2320 LBW newborns were visited at 2, 6 and 12 months of age to assess nutritional and vaccination status. The authors examined survival until the 6-month visit for children who were DTP vaccinated and DTP unvaccinated at the 2-month visit.
Two-thirds of the children had received DTP at 2 months and 50 deaths occurred between the 2-month and 6-month visits. DTP vaccinated children had a better anthropometric status for all indices than DTP unvaccinated children. Small mid-upper arm circumference (MUAC) was the strongest predictor of mortality. The death rate ratio (DRR) for DTP vaccinated versus DTP unvaccinated children differed significantly for girls (DRR 2.45; 95% CI 0.93 to 6.45) and boys (DRR 0.53; 95% CI 0.23 to 1.20) (p=0.018, homogeneity test). Adjusting for MUAC, the overall effect for DTP vaccinated children was 2.62 (95% CI 1.34 to 5.09); DRR was 5.68 (95% CI 1.83 to 17.7) for girls and 1.29 (95% CI 0.56 to 2.97) for boys (p=0.023, homogeneity test). While anthropometric indices were a strong predictor of mortality among boys, there was little or no association for girls.

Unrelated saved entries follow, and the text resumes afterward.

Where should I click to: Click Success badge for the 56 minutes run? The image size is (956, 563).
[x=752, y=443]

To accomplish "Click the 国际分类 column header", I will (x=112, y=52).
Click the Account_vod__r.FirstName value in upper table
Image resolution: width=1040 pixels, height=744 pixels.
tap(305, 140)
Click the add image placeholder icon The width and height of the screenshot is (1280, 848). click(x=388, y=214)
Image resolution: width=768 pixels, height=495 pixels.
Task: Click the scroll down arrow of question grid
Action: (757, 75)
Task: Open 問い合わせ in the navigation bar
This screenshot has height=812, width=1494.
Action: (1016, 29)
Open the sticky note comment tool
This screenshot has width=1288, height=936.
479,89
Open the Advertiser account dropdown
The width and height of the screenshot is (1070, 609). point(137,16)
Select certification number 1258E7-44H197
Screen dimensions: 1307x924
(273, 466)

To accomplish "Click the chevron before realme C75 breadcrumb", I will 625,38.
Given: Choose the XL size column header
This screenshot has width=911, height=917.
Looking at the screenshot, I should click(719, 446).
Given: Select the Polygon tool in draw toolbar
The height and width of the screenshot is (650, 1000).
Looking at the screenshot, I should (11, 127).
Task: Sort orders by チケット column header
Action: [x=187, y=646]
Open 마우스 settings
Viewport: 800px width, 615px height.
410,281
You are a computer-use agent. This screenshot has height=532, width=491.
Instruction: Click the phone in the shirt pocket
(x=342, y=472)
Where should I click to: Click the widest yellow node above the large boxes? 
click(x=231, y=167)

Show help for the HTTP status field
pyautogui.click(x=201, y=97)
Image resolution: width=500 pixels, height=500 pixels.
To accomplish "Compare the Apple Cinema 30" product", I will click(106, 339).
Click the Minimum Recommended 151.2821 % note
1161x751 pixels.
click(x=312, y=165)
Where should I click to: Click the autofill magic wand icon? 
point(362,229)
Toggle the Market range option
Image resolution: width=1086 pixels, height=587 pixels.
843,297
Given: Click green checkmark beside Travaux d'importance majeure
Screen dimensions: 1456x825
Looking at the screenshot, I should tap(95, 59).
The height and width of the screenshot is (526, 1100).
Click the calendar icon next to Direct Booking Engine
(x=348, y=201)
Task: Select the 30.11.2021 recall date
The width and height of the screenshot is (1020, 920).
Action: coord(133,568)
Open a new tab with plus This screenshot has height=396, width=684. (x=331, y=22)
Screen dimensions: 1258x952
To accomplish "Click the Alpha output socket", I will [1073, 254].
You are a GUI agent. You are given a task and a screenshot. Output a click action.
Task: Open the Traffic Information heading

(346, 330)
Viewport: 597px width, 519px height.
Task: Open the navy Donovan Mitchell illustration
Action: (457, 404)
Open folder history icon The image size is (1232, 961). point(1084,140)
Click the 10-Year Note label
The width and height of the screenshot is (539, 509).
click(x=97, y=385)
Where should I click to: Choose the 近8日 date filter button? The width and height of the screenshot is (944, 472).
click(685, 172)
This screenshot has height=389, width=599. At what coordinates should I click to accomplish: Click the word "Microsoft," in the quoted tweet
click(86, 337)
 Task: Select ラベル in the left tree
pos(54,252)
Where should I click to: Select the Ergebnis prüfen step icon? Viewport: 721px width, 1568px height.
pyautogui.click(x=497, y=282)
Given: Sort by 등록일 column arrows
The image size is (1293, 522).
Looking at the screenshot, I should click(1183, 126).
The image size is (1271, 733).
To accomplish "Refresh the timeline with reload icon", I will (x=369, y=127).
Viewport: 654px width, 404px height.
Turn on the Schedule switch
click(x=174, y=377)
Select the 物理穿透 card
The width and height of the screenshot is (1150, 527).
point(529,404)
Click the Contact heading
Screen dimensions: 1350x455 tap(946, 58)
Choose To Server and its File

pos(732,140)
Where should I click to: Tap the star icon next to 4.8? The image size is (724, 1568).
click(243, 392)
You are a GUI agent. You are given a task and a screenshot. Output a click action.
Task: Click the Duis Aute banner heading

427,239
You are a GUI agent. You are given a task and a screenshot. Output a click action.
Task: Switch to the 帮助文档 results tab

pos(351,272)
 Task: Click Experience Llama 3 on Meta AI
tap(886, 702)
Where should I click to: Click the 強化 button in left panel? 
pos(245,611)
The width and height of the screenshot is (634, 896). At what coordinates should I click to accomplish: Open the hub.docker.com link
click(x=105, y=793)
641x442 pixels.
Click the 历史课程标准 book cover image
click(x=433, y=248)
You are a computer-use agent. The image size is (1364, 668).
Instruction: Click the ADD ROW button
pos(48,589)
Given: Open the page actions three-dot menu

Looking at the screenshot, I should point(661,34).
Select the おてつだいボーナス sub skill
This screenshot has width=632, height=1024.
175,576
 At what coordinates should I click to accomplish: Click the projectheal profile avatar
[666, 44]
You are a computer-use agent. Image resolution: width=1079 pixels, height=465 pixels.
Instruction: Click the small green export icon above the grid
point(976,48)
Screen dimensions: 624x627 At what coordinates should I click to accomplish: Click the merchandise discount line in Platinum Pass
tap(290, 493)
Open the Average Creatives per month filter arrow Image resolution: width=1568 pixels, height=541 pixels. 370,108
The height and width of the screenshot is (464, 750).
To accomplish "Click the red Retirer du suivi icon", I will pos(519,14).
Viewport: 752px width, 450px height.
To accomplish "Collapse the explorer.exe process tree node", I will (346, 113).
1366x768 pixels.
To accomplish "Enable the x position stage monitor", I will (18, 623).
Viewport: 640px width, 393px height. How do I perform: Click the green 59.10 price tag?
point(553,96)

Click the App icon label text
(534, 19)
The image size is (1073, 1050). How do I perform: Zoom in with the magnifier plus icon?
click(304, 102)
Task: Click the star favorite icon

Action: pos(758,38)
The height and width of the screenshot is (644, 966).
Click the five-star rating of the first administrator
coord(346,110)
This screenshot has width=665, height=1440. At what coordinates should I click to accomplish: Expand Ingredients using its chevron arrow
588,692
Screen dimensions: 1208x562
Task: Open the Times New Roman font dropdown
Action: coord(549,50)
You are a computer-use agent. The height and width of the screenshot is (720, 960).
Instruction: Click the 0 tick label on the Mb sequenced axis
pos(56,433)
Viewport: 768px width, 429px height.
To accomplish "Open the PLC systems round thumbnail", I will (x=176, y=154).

Surprisingly, even though the children with the best nutritional status were vaccinated early, early DTP vaccination was associated with increased mortality for girls.
Ten years ago we reported that Bacille Calmette-Guerin (BCG) and diphtheria-tetanus-pertussis (DTP) vaccines surprisingly had opposite effects on child survival in Guinea-Bissau.1 2 BCG was associated with a 45% reduction in mortality over the following 6 months, whereas early DTP was associated with an 84% increase in mortality. The negative effect of DTP was strongest for girls.2 In response, WHO sponsored several groups to reanalyse existing data, but all still reported that DTP had major beneficial effects.3–8 In contrast, we have continued to find negative effects for DTP for girls in Gambia9, Senegal,10 Ghana,11 Sudan,12 Congo12 and Malawi.13
There are methodological and contextual problems behind these contrasting results. First, we used a landmark approach: children were included in the survival analysis from the date the vaccination card was seen.14 Most WHO sponsored studies used a retrospective updating approach: children were included in the survival analysis from the vaccination date detected retrospectively.3–8 This leads to survival bias; if information is better for survivors than for dead children, then vaccinated children who have died will be misclassified as unvaccinated, exaggerating the beneficial effect of vaccines.14–16 Second, we evaluated children who followed the WHO recommended schedule of BCG at birth and DTP at 6 weeks. However, in most WHO sponsored studies, two-thirds or more had received BCG and DTP simultaneously.3 4 6 7
The uncertainty created by the contrasting results on DTP needs to be resolved. We have previously formulated the hypothesis that DTP vaccination is associated with substantially higher mortality in girls.16 We tested the hypothesis using data from a low birthweight (LBW) cohort.17 18
The Bandim Health Project (BHP) in Guinea-Bissau runs a health and demographic surveillance system in the capital covering approximately 102 000 people, around 30% of the population in the capital and 6% of the population in the country. Children less than 3 years of age are visited every 3 months to collect information on breastfeeding, hospitalisation, vaccination status, background factors and survival. Furthermore, BHP registers all births at the maternity ward in Bissau and LBW babes and their mothers are driven home to facilitate follow-up.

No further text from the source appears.